AI has been in the spotlight ever since ChatGPT captured everyone’s attention. It evolutioned how we use the internet. For a lot of people, it changed how they write, how they approach to their daily work. The technology is there, so what’s next? What does the future hold from here?
As you start reading this, you may be wondering why we are revisiting this topic. People have been talking about AI and what it can do since 2023, and you might not want to hear about it in 2025 again. Please bear with me for a moment, there is more to explore.
High-level Link to heading
In order to understand what will be next, we need to take a look back at how we got here. Today, we will be mainly focusing on LLMs, since that’s what’s mostly discussed.
What is LLM? I initially planned to write a detailed section on LLMs, but there is already a good amount of material out there from experts far more experienced than me. For an overview, I recommend reading through Luis’ article here. It provided a good explaination on LLM models and RAG applications.
In simple terms, a large lanaguage model is something can process billions or trillions amount of data, and understanding the information that’s given. In order to do such thing, what do we need?
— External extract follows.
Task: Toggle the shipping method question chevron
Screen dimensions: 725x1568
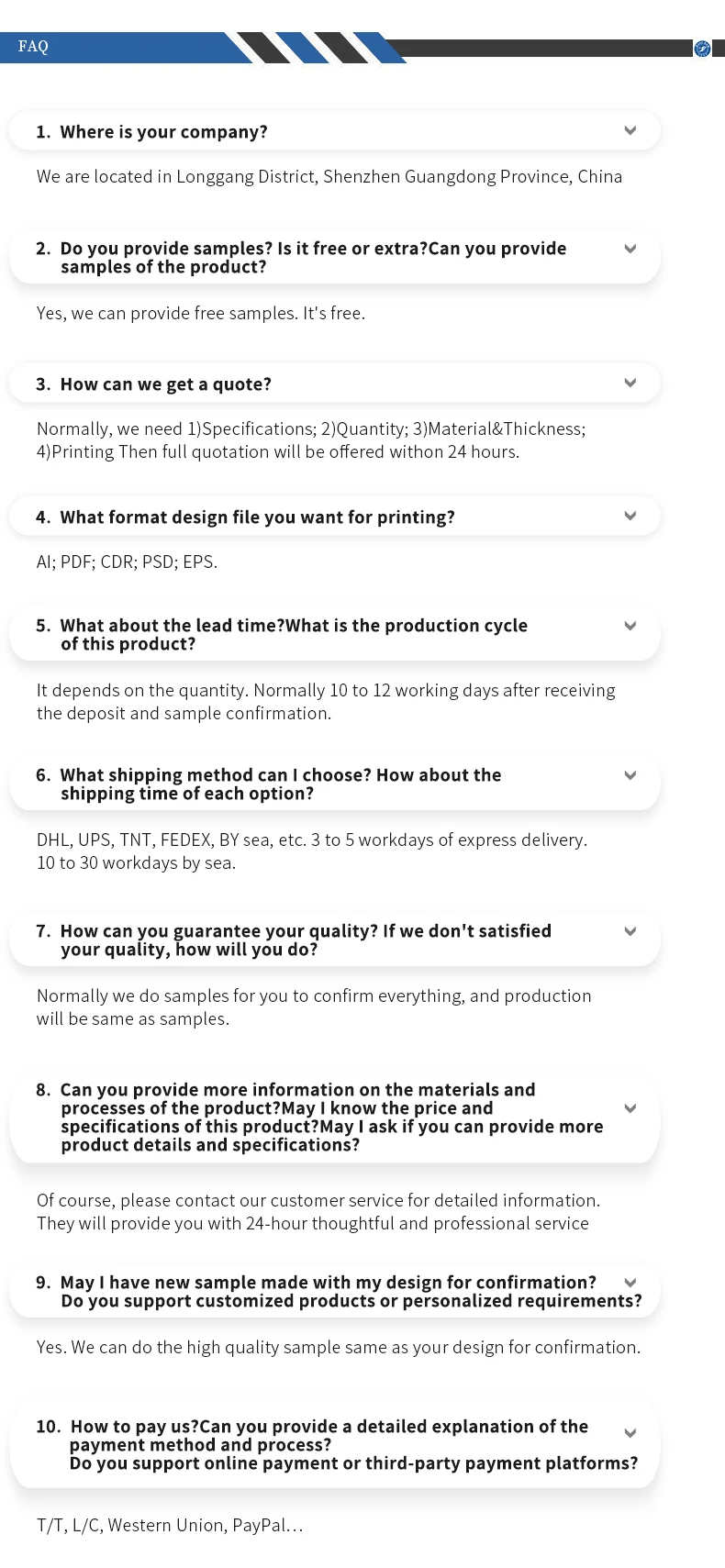Action: [630, 775]
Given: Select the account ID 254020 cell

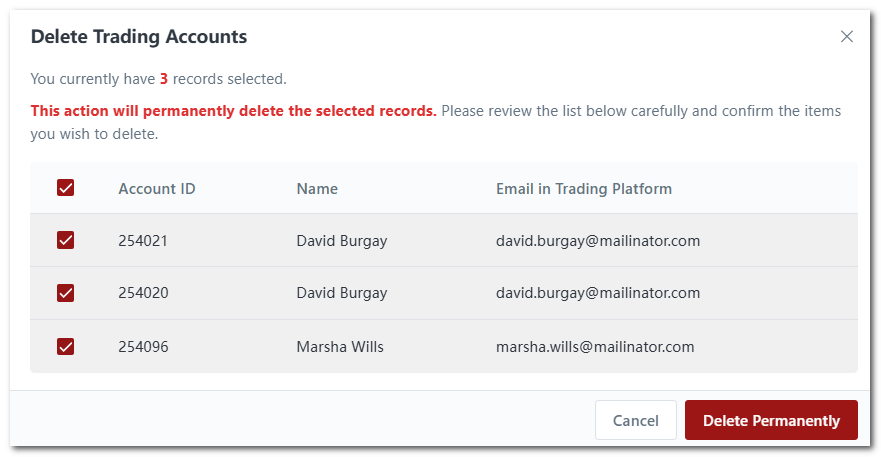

To understand the architecture, there was a paper explain what is “Transformer”, in paper “Attention is All You Need”. In this paper, it went into details on what is “Transformer”, why it is superior to RNN. It is the bread and butter for sequence modeling and transduction, the concept of attention mechanisms, allow modeling of dependencis regardless of sequence distance. This design enables greater parallelization and achieves state-of-the-art translation quality with significantly reduced training time, such as 12 hours on eight P100 GPUs. The Transformer represents a major shift in sequence modeling by overcoming the constraints of sequential computation. Although, it takes even longer and require more coputational power to trian a modern LLMs like GPT-4.
How is lanuage processed Link to heading
To understand how LLMs process languages, it involves the following perspectives, this is probably the same thing you would learn in college:
- Tokenize
- Context understanding
Tokenization Link to heading
Think about how you initially learned English. You start with words like Apple, Table, Pear, Peanuts, Window, etc. Even before that, you start with letters like A, B, C, D, E…etc. When we do tokenization, it is the same thing. There are couple different kinds of tokenization, for example, we have a sentence, “An apple is on a table”, with tokenization, this sentence might be broken down to [“An”,“apple”,“is”,“on”,“a”,“table”], this is called word-level tokenization, there are also Subword Tokenization, and Character-Level Tokenization, which will break the word into character level.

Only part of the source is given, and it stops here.